Al final, el comerciante se desvaneció. Murió. Las lágrimas recorrían las mejillas de Kahlid el bueno mientras cargaba con el cuerpo del viajero hasta un lugar apartado del Oasis, donde Kahlid cavó una tumba y enterró al hombre. Rezó algunas plegarias y cubrió el agujero con tierra y piedras. No era la primera vez que enterraba a alguien. Al terminar, Kahlid volvió al Oasis. Allí dispuso a su camello y tomó camino hacia el desierto de nuevo, murmurando entre dientes: “Agua, necesitan agua”.
La cosa es muy sencilla: si te identificas con Kahlid el bueno y eres capaz de sentir la angustia a la que estaba sometiendo al viajero, eres paternalista. Pero no te preocupes, ¡al menos te has dado cuenta! Ahora toca arreglarlo.
¿Cómo evito el paternalismo?
La pregunta que sigue es más compleja: ¿cómo mantener el equilibrio entre cuidar de aquellos de quienes somos responsables o a quienes amamos (lo ideal sería que esto se diese junto) sin cruzar la delgada línea del paternalismo? Además de fomentando el cuidado mutuo y el compañerismo, practicando siempre, siempre, la escucha activa. Solo estableciendo con las personas a las que cuidamos una relación real, personal, sincera y respetuosa, de auténtica amistad, es posible llegar a conocer dónde están los límites que ponen en peligro las libertades del otro. Esto no se hace de la noche a la mañana, requiere mucho tiempo y esfuerzo. Sin embargo, si no estamos dispuestos a esto, es mejor que nos dediquemos a otra cosa y que dejemos esta tarea en manos de aquellos que estén preparados para comprometerse con una filosofía del cuidado en el envejecimiento libre de edadismo, capacitismo y paternalismo.

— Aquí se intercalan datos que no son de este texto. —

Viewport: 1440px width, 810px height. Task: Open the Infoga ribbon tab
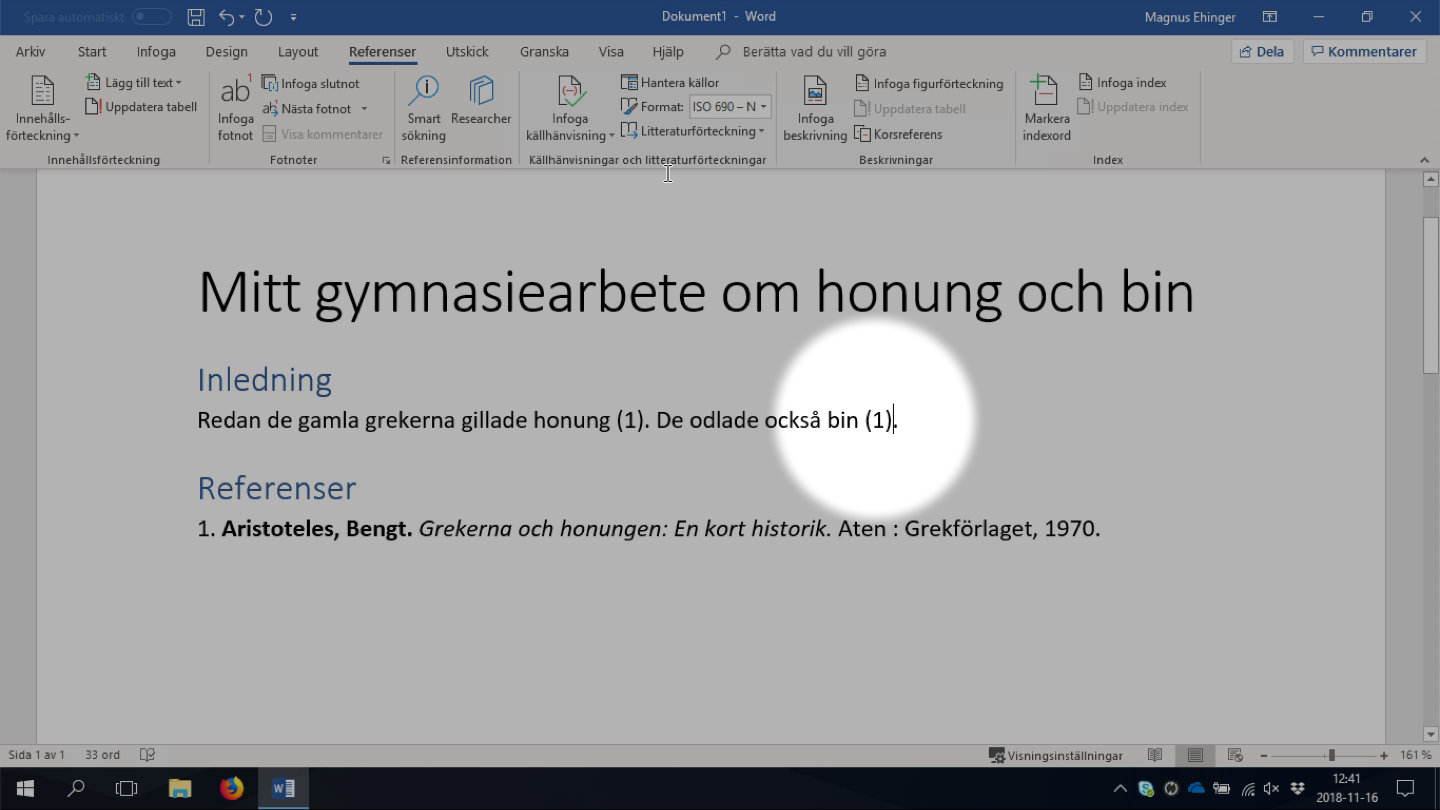click(x=156, y=52)
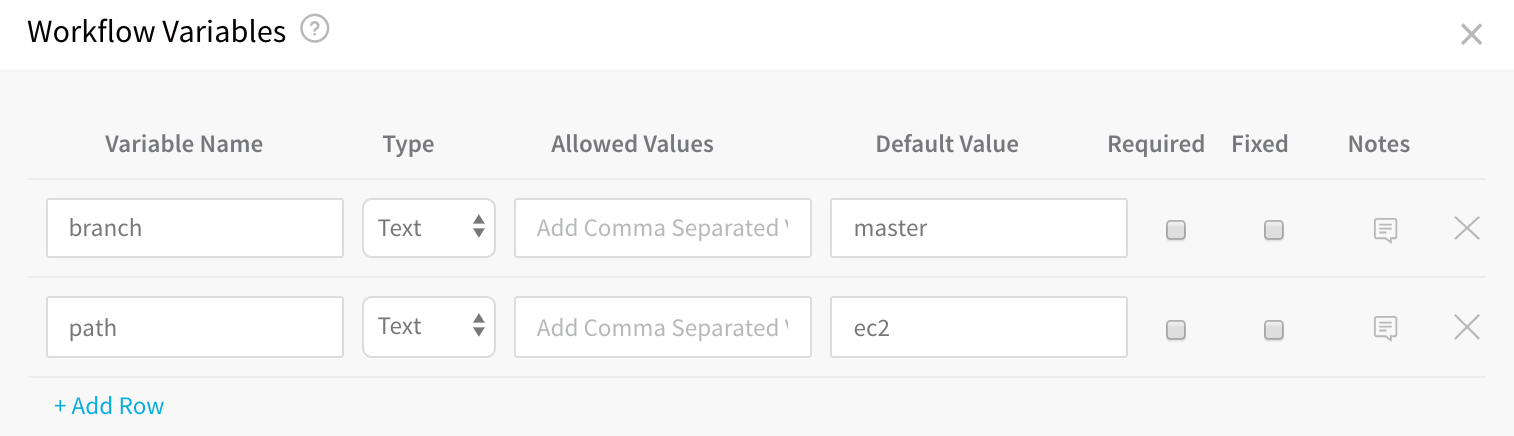Image resolution: width=1514 pixels, height=436 pixels.
Task: Delete the branch variable row
Action: click(x=1466, y=228)
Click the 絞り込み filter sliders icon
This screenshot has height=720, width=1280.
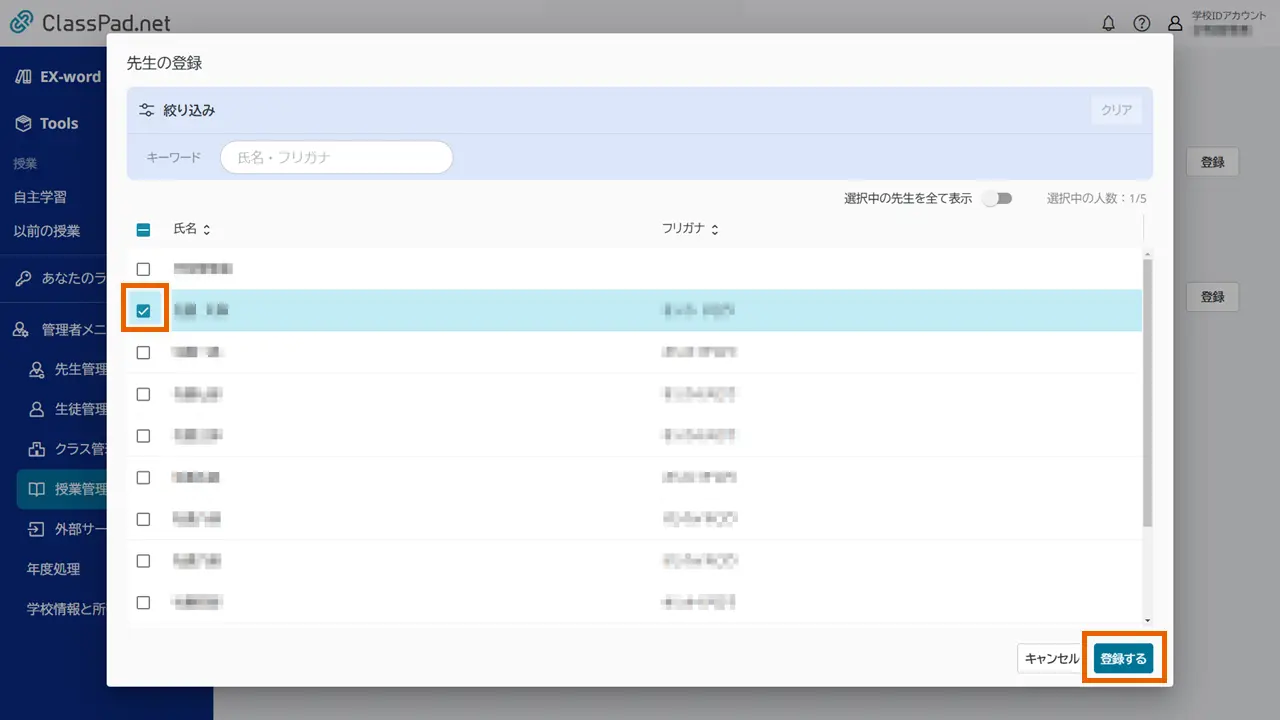tap(147, 110)
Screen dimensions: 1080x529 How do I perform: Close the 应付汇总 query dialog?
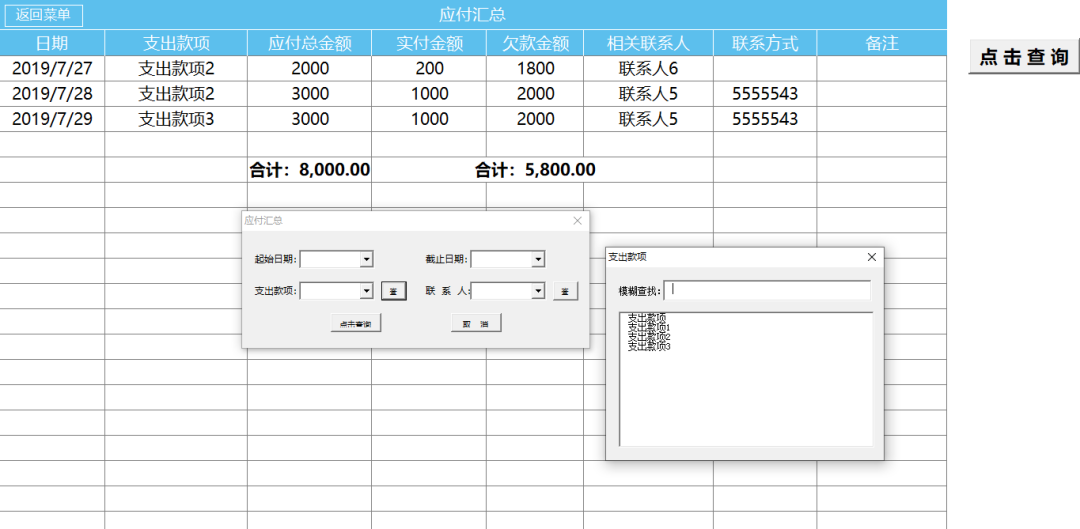point(577,221)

No quiero despedirme sin compartir con los lectores una de mis típicas preguntas/reflexiones molestas: si somos casi siempre las mujeres las que nos encargamos de los cuidados de las personas mayores, ya sea en el contexto formal o informal, también somos nosotras las que desarrollamos esta actitud discriminatoria con más frecuencia. ¿No deberíamos, entonces, emplear la palabra maternalismo en lugar de paternalismo?